Couderc reiterates that low-code is not a new way of developing applications but one that still implies a strong experience in coding. If you want to develop a low-code application, he believes that this will only become a way for developers to simplify work and become more efficient in everyday tasks.
“And the next generation of developers will be competent in using AI in the everyday world to create content, but it’s always the same thing. You can have the most powerful tool like ChatGPT to create a code and you’ll always need to have a human check in the end if you want to ensure that there are no functional errors,” Couderc says.

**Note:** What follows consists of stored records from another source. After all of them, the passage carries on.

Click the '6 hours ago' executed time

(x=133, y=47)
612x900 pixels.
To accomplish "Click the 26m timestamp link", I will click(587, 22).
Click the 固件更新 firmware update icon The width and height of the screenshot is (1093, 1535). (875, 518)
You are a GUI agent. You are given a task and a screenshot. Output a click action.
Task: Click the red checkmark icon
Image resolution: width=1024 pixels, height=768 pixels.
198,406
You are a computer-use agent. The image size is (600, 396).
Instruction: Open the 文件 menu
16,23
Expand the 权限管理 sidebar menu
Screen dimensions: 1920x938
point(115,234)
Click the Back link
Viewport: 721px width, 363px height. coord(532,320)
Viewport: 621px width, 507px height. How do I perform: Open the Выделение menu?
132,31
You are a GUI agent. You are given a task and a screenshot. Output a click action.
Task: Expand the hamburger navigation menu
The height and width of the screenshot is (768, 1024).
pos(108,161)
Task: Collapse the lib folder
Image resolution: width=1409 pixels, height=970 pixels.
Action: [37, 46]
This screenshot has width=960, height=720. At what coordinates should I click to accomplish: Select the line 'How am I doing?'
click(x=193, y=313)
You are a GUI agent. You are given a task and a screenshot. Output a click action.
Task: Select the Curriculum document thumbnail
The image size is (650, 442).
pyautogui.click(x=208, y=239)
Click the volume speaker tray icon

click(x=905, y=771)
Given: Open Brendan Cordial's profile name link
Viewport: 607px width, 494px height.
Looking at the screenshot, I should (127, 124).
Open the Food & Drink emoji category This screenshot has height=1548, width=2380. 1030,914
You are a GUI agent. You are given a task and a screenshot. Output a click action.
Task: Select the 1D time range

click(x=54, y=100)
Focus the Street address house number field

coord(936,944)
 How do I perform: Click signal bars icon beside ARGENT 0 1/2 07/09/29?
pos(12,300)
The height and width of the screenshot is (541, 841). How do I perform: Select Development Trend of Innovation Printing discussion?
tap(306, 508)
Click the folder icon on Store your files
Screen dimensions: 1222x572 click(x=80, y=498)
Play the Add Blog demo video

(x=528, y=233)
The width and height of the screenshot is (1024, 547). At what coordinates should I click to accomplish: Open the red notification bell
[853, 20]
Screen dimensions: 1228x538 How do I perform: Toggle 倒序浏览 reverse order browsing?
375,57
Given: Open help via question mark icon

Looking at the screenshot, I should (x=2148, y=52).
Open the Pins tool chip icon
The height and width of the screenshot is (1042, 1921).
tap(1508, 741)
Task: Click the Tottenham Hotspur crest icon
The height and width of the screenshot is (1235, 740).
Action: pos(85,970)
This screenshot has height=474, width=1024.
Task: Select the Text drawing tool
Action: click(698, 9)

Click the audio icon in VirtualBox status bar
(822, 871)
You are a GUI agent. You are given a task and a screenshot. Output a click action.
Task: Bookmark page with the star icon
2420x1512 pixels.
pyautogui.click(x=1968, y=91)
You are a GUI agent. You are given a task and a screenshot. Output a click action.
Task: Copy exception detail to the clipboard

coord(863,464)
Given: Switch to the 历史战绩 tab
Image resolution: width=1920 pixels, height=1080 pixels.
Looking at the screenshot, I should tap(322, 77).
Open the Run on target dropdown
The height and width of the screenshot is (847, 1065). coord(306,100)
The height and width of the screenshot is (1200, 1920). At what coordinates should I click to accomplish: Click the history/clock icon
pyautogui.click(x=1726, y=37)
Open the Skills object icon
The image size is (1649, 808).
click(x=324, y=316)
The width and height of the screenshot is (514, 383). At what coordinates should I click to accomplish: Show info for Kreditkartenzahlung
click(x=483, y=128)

Nurturing future talent with automation
As part of its social impact work, AA has partnered with the World Economic Forum (WEF) to help drive digital inclusion in underserved communities while helping develop the skills of young people interested in technology that they need to succeed in the field.
Supporting the idea that a more equitable, wealth-balanced society requires better skilling, so people with little opportunity can access well-paying work, AA is offering free training paths to such young people from the US, the Indian subcontinent and Africa.
The non-profits we collaborate with are harnessing these technologies to uplift society as a whole – Neeti Mehta Shukla, Automation Anywhere
For instance, the company is partnering with leriba.ai, an intelligent automation solutions, services and skills development company, with the goal of training a million African women in robotic process automation skills. This complements the vision of WEF’s “Reskilling Revolution”, which upped its goal, from reskilling one billion people, to more than half (1.6 billion) of the world’s workers, having already provided more than 350 million people with better skills, jobs and education.
“When non-profits embrace automation, we witness the profound impact it can have on human lives, often resulting in faster response times or lower operational costs, or both. As the world races towards intelligent automation and GenAI, the non-profits we collaborate with are harnessing these technologies to uplift society as a whole,” Neeti Mehta Shukla, social impact officer at AA, says.
But by helping nurture these skills and empower disadvantaged communities to grow their interest in tech, these initiatives also have the potential to strengthen the tech and automation industries in the long run. They can attract young talent, provide learning and bring the industry closer to the lives of young people from diverse backgrounds.
Without getting too stuck on the fears that AI and low-code could disrupt the industry beyond recognition and deprive people of jobs, it seems that as automation is becoming a more desirable component of modern organizations, the “work smarter, not harder” approach that low-code and no-code can offer would only appeal to a wider audience. Having said that, with the creativity and problem-solving skills of humans, joining young talent with shortcut tech approaches might be our best bet for the future of the industry.